La difficulté vient toujours de ce malheureux compromis par lequel on a essayé de concilier Tchèques et Allemands en Bohême et qui a si peu réussi, qui n’a servi qu’à rallumer le conflit des nationalités, à donner une force nouvelle au parti des jeunes Tchèques. Loin de s’apaiser, la lutte n’a fait que s’envenimer depuis quelque temps et vient de se raviver plus ardente, plus passionnée que jamais dans le Reichsrath, par les discours enflammés des chefs des jeunes Tchèques, M. Vaschati, M. Gregr. La jeune Bohême, obstinée à ses revendications, a déclaré la guerre aux Allemands et même presque à l’État autrichien, au moins au système temporisateur et décevant du premier ministre de l’empereur François-Joseph. Si le comte Taaffe s’était fait quelque illusion et s’était flatté de louvoyer encore pour laisser aux esprits le temps de s’apaiser, il est au bout de sja politique de ce côté. Les Tchèques, qui ont été jusqu’ici un des élémens de sa majorité, lui manquent depuis les élections dernières, depuis la défaite de M. Rieger et l’apparition bruyante des jeunes Tchèques. Il s’en est bien aperçu, et il a cherché ailleurs un appui. Depuis six mois, il négocie avec les chefs de la gauche allemande qu’il s’efforce de gagner sans trop se livrer à eux cependant. Le dernier discours de M. Gregr paraît avoir précipité l’évolution et le comte Taaffe s’est décidé à modifier son ministère.
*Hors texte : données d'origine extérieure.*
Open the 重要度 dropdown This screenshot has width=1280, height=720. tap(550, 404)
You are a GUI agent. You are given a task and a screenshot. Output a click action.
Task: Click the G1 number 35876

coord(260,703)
Il n’a pas appelé au pouvoir les chefs du parti allemand, M. de Plener, M. Chlumecki ; il a introduit dans son cabinet un de leurs amis, le comte Kuenburg. En d’autres termes, il a suivi sa politique ; il a fait une concession en la limitant. Il était hier avec les nationalistes modérés, il est aujourd’hui avec les Allemands. Il se flatte visiblement de rester maître de la situation ; il l’a été plus ou moins jusqu’ici. On peut se demander seulement si la politique représentée par le comte Taaffe ne finira pas par s’user à ce jeu perpétuel entre les partis qui divisent l’Autriche.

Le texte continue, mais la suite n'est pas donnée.